▸ Stated task:
Change every "sunroom" in the listing below to "conservatory", then write out the full listing with nothing else altered.

[Saved data entries]
_ _ _ _ _

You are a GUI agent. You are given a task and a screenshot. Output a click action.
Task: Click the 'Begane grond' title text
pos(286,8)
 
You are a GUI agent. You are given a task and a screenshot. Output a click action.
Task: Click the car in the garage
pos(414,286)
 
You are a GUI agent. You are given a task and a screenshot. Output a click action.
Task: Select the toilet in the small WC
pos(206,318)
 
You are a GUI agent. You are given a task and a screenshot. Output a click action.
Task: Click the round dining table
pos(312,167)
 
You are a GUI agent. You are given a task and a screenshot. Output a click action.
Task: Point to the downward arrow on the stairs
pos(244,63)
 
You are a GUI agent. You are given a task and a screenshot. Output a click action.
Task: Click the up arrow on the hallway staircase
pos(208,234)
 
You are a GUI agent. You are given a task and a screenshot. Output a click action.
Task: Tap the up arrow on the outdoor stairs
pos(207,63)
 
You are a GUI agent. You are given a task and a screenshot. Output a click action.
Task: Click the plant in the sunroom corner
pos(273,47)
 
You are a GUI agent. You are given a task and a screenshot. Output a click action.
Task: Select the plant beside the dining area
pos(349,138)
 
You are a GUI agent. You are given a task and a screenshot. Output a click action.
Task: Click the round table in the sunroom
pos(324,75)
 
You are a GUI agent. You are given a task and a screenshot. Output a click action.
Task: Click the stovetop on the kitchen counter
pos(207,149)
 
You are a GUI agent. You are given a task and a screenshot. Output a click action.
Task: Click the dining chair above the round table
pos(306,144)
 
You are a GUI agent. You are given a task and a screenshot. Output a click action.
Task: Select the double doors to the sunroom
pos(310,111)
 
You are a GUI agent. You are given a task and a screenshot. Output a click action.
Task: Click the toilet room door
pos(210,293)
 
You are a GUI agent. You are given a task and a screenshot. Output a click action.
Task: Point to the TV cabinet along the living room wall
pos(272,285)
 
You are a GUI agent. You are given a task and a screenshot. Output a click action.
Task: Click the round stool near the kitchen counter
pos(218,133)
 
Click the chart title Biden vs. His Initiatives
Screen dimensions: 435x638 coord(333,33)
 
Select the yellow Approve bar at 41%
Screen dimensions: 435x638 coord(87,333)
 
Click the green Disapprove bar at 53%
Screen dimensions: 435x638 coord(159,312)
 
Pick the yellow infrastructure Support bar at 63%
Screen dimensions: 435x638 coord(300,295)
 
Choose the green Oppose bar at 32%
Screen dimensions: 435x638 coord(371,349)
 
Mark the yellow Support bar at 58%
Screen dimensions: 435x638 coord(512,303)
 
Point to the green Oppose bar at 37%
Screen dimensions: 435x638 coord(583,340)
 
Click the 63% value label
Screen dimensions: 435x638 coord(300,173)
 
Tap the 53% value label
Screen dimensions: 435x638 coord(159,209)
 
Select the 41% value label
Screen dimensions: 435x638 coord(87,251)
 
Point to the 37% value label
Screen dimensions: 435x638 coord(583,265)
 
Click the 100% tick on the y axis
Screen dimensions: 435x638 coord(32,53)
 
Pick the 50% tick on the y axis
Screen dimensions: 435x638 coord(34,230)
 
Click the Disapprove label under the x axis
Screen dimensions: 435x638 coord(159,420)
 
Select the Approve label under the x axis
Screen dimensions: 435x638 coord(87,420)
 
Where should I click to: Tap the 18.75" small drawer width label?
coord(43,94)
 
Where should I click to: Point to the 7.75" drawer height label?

_ _ _ _ _

▸ Written response:
You are a GUI agent. You are given a task and a screenshot. Output a click action.
Task: Click the 'Begane grond' title text
pos(286,8)
 
You are a GUI agent. You are given a task and a screenshot. Output a click action.
Task: Click the car in the garage
pos(414,286)
 
You are a GUI agent. You are given a task and a screenshot. Output a click action.
Task: Select the toilet in the small WC
pos(206,318)
 
You are a GUI agent. You are given a task and a screenshot. Output a click action.
Task: Click the round dining table
pos(312,167)
 
You are a GUI agent. You are given a task and a screenshot. Output a click action.
Task: Point to the downward arrow on the stairs
pos(244,63)
 
You are a GUI agent. You are given a task and a screenshot. Output a click action.
Task: Click the up arrow on the hallway staircase
pos(208,234)
 
You are a GUI agent. You are given a task and a screenshot. Output a click action.
Task: Tap the up arrow on the outdoor stairs
pos(207,63)
 
You are a GUI agent. You are given a task and a screenshot. Output a click action.
Task: Click the plant in the conservatory corner
pos(273,47)
 
You are a GUI agent. You are given a task and a screenshot. Output a click action.
Task: Select the plant beside the dining area
pos(349,138)
 
You are a GUI agent. You are given a task and a screenshot. Output a click action.
Task: Click the round table in the conservatory
pos(324,75)
 
You are a GUI agent. You are given a task and a screenshot. Output a click action.
Task: Click the stovetop on the kitchen counter
pos(207,149)
 
You are a GUI agent. You are given a task and a screenshot. Output a click action.
Task: Click the dining chair above the round table
pos(306,144)
 
You are a GUI agent. You are given a task and a screenshot. Output a click action.
Task: Select the double doors to the conservatory
pos(310,111)
 
You are a GUI agent. You are given a task and a screenshot. Output a click action.
Task: Click the toilet room door
pos(210,293)
 
You are a GUI agent. You are given a task and a screenshot. Output a click action.
Task: Point to the TV cabinet along the living room wall
pos(272,285)
 
You are a GUI agent. You are given a task and a screenshot. Output a click action.
Task: Click the round stool near the kitchen counter
pos(218,133)
 
Click the chart title Biden vs. His Initiatives
Screen dimensions: 435x638 coord(333,33)
 
Select the yellow Approve bar at 41%
Screen dimensions: 435x638 coord(87,333)
 
Click the green Disapprove bar at 53%
Screen dimensions: 435x638 coord(159,312)
 
Pick the yellow infrastructure Support bar at 63%
Screen dimensions: 435x638 coord(300,295)
 
Choose the green Oppose bar at 32%
Screen dimensions: 435x638 coord(371,349)
 
Mark the yellow Support bar at 58%
Screen dimensions: 435x638 coord(512,303)
 
Point to the green Oppose bar at 37%
Screen dimensions: 435x638 coord(583,340)
 
Click the 63% value label
Screen dimensions: 435x638 coord(300,173)
 
Tap the 53% value label
Screen dimensions: 435x638 coord(159,209)
 
Select the 41% value label
Screen dimensions: 435x638 coord(87,251)
 
Point to the 37% value label
Screen dimensions: 435x638 coord(583,265)
 
Click the 100% tick on the y axis
Screen dimensions: 435x638 coord(32,53)
 
Pick the 50% tick on the y axis
Screen dimensions: 435x638 coord(34,230)
 
Click the Disapprove label under the x axis
Screen dimensions: 435x638 coord(159,420)
 
Select the Approve label under the x axis
Screen dimensions: 435x638 coord(87,420)
 
Where should I click to: Tap the 18.75" small drawer width label?
coord(43,94)
 
Where should I click to: Point to the 7.75" drawer height label?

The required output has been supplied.